Exercise instructions
Beginning at the line that includes "Task: Select the Hydrogen 35-55 keV row label" in the entries below, print each line exactly as it appears, through the last one.

Given information
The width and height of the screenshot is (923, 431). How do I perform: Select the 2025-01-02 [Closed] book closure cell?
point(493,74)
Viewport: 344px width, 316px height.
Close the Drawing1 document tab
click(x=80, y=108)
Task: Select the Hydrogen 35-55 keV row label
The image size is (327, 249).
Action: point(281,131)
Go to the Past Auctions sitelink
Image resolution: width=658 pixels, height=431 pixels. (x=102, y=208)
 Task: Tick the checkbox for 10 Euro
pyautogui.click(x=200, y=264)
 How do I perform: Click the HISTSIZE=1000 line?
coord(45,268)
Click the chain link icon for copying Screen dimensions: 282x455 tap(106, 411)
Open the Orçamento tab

Finished exercise
Task: Select the Hydrogen 35-55 keV row label
The image size is (327, 249).
Action: point(281,131)
Go to the Past Auctions sitelink
Image resolution: width=658 pixels, height=431 pixels. (x=102, y=208)
 Task: Tick the checkbox for 10 Euro
pyautogui.click(x=200, y=264)
 How do I perform: Click the HISTSIZE=1000 line?
coord(45,268)
Click the chain link icon for copying Screen dimensions: 282x455 tap(106, 411)
Open the Orçamento tab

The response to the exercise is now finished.